O vendedor

Um dia, melhor dizendo uma noite, estava andando pela rua quando me deparo com um vendedor de picolé, um velho magro, com um chapéu que lhe escondia todo o rosto, via-se apenas os olhos brilhantes e o branco dos dentes, que por sinal garantiam ao velho uma imagem de saúde contrastante ao corpo magro e mal cuidado.

Perguntei-lhe por que vendia picolés a noite, sendo que fazia muito frio e pela aparição frequente de um guarda-chuva sob posse de um casal de namorados saindo do cinema ou do teatro indicava um certo medo da chuva.

Com muita calma e com sua voz grave e forte de vendedor de rua o homem rindo respondeu-me.

Ora, meus picolés são mágicos, são quentes quando está frio, frios quando está quente, servem de acordo com o propósito de cada pessoa. No seu caso por exemplo, que está só no meio da noite, com a mente cheia e o coração vazio, seria muito bom um picolé de chocolate, isso iria te alegrar um pouco, colocaria rumo em sua mente desgovernada, encheria seu peito de felicidade, te ajudaria a pensar melhor, a tomar a decisão certa.

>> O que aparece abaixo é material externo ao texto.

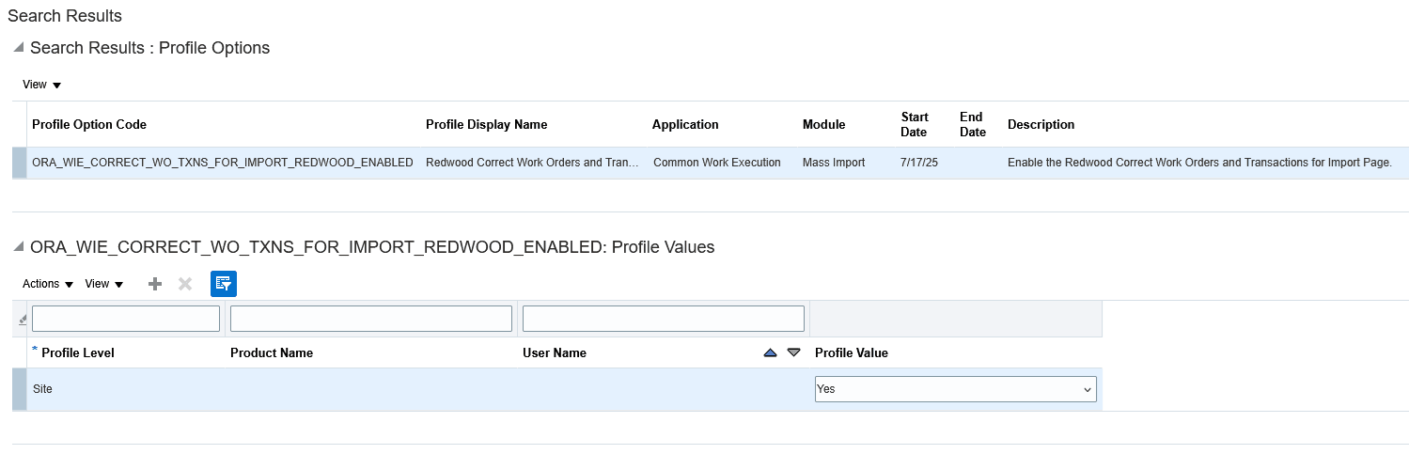Image resolution: width=1409 pixels, height=454 pixels.
Task: Click the Site profile level cell
Action: (x=43, y=389)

Confesso que fiquei desconfiado demais, mas a propaganda era mesmo boa, não acreditando nas palavras do velho eu comprei o tal picolé de chocolate, afinal ele tinha adivinhado como eu me sentia.

Era gelado, normal, e alem do gosto de chocolate e da dormência na boca nada de diferente me aconteceu. Não digo que fiquei chateado com o vendedor, afinal a carisma e a propaganda criativa foram quem me fizeram comprar o tal picolé.

Fui dormir com a certeza de que iria ficar gripado.

Na noite seguinte, passando pelo mesmo lugar encontrei o tal vendedor, dessa vez resolvi não falar nada, apenas sorri cordialmente um sorriso amarelo típico de quem cai numa pegadinha.

O velho sorriu de volta, mas ele não se deteve em um sorriso.

Ora, o picolé não te serviu não é?

Antes que pudesse responder o velho continuou.

Mas não poderia servir mesmo, você não teve fé no que falei, sem querer acreditar no efeito do picolé fez com que ele tivesse efeito comum. Oprimeiro passo para tornar algo real é acreditar.

O homem gargalhou e depois continuou.

E quem diria, ainda pegou gripe, o que esperava.

Bem, fui embora chateado.

Confesso que aquela estranha figura me assusta até hoje, apesar de nunca mais te-lo visto, ainda guardo as frases daquele homem, mas nunca descobri se era verdade ou apenas propaganda.